Every time you hear about "advances in cancer research" and "the next cancer wonder drug," what they don't usually tell you (and journalists are too lazy to ask) is that too often this new, amazing breakthrough has been made by testing on animals only. Testing that is not reliable for so many reasons. Yet, the only way you can tell if a drug is going to work on humans is by testing it on humans - that includes using it on human tissue.

"Testing on animals, isn't just cruel, it also wastes time when more reliable methods should be used."

Considering the billions that have been spent on cancer research (so much of it donated by people who've lost someone who had cancer and who are conned into believing cancer research on animals will find a cure for humans) and the millions of animals who've died in the name of so called cancer research, little progress has been made on finding a cure. Sure, many patients are living longer, but how many people are actually cured?

I've known people to go into remission, but the cancer has always come back and either killed them or the drugs have. That seems to be what happens in most cases.

I look forward to a day when there is a cure, but this won't be achieved by experimenting on animals.

How can you help?

***Make sure your relatives know where the money most cancer charities raise goes and how it doesn't help to find a cure and causes needless animal suffering.

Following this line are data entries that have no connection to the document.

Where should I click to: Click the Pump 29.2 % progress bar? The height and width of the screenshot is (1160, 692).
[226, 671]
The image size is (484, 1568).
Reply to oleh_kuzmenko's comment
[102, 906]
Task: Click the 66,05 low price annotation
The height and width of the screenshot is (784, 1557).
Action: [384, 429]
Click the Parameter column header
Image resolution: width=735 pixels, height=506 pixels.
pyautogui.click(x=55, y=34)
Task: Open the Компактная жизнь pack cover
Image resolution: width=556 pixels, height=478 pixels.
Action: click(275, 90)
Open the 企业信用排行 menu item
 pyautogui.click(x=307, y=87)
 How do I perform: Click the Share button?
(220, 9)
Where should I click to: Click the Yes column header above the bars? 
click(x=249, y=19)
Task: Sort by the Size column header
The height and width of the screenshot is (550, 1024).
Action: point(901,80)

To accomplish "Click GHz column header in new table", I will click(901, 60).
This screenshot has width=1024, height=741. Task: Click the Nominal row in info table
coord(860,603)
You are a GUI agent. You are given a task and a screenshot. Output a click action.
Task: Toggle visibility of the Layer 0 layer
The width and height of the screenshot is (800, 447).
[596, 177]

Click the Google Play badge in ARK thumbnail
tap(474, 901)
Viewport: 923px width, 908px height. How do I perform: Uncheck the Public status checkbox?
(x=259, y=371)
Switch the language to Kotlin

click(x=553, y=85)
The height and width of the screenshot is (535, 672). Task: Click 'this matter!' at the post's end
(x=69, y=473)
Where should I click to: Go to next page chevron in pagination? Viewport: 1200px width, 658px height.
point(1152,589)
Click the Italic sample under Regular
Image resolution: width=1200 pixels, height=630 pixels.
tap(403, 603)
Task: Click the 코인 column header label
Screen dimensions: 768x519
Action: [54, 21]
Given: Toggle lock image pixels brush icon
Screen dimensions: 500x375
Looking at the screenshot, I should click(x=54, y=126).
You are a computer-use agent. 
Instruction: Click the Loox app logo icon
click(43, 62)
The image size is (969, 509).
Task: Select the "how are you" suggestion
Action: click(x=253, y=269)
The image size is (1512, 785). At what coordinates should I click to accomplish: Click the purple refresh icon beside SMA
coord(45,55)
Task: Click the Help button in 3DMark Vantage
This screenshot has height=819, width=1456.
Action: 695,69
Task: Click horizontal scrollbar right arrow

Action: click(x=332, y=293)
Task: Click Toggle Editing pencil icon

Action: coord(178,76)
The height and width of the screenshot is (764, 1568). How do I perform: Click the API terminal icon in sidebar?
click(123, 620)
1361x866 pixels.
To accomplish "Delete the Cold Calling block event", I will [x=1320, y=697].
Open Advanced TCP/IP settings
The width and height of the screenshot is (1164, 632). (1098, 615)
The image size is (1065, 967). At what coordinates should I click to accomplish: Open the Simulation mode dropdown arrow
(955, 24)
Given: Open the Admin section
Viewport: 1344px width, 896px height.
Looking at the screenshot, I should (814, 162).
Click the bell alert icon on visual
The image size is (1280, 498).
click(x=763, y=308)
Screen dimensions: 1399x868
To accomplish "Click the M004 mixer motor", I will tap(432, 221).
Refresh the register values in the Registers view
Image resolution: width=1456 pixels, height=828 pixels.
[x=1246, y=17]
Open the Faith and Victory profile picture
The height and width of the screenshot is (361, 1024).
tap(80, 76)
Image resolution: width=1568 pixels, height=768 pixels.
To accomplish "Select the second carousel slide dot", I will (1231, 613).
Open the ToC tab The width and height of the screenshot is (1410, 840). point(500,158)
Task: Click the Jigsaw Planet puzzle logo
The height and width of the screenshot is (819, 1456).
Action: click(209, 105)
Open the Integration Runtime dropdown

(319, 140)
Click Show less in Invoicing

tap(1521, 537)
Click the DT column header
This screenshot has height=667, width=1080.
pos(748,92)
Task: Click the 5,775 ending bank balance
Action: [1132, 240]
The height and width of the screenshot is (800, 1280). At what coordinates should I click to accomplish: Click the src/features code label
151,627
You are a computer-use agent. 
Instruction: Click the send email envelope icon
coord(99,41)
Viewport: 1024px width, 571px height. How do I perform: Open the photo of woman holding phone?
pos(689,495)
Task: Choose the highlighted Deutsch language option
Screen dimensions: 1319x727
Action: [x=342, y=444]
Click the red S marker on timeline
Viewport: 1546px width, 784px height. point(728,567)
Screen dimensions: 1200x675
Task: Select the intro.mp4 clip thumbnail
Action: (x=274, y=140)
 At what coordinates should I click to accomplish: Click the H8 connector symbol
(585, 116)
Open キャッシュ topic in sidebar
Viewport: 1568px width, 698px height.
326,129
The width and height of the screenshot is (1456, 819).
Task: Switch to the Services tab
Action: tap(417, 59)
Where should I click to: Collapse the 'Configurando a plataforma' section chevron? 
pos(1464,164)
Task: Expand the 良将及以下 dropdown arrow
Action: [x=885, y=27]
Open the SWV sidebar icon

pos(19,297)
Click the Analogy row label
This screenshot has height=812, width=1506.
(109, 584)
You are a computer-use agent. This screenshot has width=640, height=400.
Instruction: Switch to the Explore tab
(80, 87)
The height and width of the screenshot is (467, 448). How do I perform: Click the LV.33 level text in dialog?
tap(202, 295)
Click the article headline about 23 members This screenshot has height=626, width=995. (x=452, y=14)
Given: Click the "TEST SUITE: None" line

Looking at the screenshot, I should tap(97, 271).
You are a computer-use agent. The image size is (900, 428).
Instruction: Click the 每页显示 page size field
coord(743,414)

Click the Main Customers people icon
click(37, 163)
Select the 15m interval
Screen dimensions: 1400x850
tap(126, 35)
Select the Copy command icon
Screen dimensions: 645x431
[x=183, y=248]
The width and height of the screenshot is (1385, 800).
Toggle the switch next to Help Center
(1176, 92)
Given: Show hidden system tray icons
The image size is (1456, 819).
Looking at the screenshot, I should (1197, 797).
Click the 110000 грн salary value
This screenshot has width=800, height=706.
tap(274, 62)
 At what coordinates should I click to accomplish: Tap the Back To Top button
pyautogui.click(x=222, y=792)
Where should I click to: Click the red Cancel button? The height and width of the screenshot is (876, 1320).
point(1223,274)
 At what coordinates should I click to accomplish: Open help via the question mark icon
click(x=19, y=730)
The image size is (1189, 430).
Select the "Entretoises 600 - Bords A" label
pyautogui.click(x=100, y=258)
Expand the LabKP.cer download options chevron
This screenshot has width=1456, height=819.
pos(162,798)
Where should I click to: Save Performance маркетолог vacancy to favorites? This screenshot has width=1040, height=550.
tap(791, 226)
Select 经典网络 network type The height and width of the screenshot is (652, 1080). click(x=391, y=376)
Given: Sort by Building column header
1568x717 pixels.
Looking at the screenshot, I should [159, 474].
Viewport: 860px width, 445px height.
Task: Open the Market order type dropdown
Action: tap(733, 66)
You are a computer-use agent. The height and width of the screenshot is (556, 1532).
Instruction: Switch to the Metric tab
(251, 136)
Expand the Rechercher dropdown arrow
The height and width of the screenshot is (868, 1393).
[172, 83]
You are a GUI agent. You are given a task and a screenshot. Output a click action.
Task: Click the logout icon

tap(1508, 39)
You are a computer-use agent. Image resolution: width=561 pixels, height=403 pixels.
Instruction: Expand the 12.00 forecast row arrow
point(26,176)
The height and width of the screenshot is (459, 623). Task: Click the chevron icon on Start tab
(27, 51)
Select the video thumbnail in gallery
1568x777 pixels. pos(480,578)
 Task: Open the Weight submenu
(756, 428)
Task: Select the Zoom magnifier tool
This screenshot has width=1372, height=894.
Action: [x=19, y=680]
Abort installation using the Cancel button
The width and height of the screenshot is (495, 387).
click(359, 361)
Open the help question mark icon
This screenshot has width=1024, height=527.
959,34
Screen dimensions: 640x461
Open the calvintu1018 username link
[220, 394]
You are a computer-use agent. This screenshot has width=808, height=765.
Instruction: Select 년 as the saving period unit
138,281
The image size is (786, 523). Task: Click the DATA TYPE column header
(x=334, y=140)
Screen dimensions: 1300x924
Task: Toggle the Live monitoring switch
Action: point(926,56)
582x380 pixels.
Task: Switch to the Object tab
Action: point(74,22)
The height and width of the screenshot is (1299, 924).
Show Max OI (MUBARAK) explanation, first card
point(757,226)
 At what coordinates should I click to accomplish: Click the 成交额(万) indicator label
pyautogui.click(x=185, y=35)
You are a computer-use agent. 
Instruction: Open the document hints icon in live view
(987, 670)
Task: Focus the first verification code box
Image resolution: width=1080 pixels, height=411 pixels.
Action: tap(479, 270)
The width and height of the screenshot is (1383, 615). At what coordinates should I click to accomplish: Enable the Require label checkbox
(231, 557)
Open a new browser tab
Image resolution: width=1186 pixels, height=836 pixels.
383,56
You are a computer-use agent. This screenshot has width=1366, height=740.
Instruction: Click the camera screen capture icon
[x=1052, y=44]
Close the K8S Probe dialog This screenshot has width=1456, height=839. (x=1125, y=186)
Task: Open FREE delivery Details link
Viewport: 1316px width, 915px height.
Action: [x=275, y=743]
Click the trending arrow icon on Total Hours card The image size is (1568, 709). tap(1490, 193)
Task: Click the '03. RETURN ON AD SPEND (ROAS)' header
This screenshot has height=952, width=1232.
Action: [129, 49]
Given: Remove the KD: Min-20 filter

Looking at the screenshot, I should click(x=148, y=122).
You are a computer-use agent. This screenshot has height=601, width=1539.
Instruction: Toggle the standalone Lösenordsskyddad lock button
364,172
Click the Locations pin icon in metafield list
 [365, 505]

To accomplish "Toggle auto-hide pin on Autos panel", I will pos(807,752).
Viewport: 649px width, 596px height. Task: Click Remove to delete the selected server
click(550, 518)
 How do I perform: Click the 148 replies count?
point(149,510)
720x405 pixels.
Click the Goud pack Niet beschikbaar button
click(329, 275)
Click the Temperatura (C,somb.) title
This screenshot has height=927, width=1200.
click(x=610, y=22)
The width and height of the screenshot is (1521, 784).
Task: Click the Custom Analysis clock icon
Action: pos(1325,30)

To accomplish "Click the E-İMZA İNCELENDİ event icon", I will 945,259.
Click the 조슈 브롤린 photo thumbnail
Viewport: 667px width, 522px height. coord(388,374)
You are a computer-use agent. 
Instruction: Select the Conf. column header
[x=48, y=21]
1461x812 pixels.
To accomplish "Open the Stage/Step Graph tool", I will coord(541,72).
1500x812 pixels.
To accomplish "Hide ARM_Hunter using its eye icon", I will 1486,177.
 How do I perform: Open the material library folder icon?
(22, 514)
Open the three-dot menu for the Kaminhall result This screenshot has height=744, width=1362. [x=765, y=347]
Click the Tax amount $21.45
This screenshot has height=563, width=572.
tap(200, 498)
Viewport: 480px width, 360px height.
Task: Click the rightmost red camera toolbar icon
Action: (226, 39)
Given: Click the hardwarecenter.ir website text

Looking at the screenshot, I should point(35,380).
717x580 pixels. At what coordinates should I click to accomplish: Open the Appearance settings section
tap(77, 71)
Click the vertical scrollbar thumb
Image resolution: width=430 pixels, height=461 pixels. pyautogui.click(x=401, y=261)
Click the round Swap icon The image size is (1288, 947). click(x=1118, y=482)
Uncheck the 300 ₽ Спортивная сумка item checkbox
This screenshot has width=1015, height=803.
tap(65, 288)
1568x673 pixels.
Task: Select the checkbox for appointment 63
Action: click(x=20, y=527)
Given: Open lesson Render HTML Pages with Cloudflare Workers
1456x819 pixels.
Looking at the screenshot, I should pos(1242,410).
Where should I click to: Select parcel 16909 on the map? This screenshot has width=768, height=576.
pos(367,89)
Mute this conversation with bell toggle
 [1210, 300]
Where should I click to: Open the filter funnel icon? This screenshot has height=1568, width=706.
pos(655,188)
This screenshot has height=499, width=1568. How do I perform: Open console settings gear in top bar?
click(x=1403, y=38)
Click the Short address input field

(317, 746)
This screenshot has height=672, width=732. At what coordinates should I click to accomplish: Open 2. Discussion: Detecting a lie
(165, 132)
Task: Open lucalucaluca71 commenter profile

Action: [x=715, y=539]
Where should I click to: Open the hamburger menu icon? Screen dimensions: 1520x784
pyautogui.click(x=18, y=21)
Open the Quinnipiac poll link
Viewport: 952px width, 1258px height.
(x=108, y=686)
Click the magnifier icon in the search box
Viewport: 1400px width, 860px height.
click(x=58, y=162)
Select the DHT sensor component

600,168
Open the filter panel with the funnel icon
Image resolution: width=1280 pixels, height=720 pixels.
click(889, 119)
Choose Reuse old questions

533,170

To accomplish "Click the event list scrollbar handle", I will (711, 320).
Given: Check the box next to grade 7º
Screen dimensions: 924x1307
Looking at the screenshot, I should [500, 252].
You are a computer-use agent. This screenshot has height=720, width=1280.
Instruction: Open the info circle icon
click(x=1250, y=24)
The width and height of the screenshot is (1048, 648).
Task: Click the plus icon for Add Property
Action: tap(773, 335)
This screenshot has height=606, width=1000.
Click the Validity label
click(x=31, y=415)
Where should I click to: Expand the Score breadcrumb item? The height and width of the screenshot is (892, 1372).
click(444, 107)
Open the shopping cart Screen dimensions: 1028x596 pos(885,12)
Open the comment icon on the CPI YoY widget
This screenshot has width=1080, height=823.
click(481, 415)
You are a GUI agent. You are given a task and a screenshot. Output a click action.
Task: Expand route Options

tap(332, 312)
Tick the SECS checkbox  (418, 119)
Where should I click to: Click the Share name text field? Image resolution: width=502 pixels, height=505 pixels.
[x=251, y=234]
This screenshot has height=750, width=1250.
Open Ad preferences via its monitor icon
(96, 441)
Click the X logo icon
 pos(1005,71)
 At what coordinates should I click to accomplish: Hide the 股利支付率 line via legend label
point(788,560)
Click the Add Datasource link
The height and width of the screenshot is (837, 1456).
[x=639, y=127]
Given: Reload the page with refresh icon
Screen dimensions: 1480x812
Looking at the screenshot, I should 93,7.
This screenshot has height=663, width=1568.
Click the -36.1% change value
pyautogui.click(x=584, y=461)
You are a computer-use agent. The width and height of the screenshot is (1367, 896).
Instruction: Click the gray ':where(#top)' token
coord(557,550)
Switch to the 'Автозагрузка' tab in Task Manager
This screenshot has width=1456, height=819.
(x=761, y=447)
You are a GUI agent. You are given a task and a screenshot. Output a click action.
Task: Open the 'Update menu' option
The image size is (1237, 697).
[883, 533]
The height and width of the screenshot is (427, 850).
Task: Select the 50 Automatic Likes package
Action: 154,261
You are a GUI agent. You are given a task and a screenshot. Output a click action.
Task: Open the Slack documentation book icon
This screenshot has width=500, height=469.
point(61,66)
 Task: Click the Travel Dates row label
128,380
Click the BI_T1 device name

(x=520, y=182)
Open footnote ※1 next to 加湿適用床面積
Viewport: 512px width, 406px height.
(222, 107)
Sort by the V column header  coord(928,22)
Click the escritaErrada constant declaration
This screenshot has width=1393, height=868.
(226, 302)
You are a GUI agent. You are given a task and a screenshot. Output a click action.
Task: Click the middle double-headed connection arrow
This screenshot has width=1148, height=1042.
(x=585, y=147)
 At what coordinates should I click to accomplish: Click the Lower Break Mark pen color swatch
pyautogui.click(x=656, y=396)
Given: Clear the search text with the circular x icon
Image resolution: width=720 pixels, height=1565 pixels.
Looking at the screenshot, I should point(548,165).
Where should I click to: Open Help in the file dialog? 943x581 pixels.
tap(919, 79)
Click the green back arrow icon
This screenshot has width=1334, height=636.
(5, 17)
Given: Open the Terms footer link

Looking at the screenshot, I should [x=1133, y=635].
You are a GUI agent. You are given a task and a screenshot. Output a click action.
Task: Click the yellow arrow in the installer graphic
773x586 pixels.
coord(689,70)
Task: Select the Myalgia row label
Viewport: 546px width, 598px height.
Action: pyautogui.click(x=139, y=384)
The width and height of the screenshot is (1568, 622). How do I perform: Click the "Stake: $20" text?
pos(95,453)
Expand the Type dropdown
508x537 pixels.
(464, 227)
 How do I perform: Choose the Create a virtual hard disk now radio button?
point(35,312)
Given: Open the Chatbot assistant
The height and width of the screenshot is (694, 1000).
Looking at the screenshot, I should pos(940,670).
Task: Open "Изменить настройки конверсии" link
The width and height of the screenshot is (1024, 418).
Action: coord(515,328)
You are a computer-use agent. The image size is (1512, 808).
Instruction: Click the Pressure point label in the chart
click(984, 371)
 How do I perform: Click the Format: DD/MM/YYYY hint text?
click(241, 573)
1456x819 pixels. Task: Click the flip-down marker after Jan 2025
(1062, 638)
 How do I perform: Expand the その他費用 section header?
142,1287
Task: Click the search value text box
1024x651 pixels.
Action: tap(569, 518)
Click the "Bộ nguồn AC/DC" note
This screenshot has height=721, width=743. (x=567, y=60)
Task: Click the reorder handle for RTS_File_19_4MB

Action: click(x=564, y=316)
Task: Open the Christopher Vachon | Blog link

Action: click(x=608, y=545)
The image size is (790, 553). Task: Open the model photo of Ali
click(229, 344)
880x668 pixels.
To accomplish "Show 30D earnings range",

***Donate to cancer charities that don't fund animal experiments like hospices.

****Donate to charities that fund non-animal research like the Dr Hadwen Trust. They award grants to researchers who use alternatives to animal testing. 

What do the experts say? 

"I'm a cancer researcher, and the traditional model for testing drugs which are used for cancer therapy is to use a mouse. But recently, there have been great advances made in the laboratory in growing cancer cells in dishes, and I think it's got to the stage where, in many situations, this provides a much more accurate model than the mouse." 

Professor Ian Mackenzie, Professor of Stem Cell Science, Blizard Institute, London, BBC Radio 4 Today Programme, 31 July 2013.

"Because oncology (cancer) drugs have a success rate of only 5%, it is clear that animal models are only marginally effective. " 
M.B. Esch, T.L. King and M.L. Shuler, The Role of Body-on-a-Chip Devices in Drug and Toxicity Studies, Annu. Rev. Biomed. Eng. 2011. 13:55–72 (doi:10.1146/annurev-bioeng-071910-124629)2010

"Animals don't reflect the reality of cancer in humans. We cure cancer in animals all the time, but not in people." - Fran Visco, who was diagnosed with breast cancer in 1987 and four years later founded the National Breast Cancer Coalition, an advocacy group.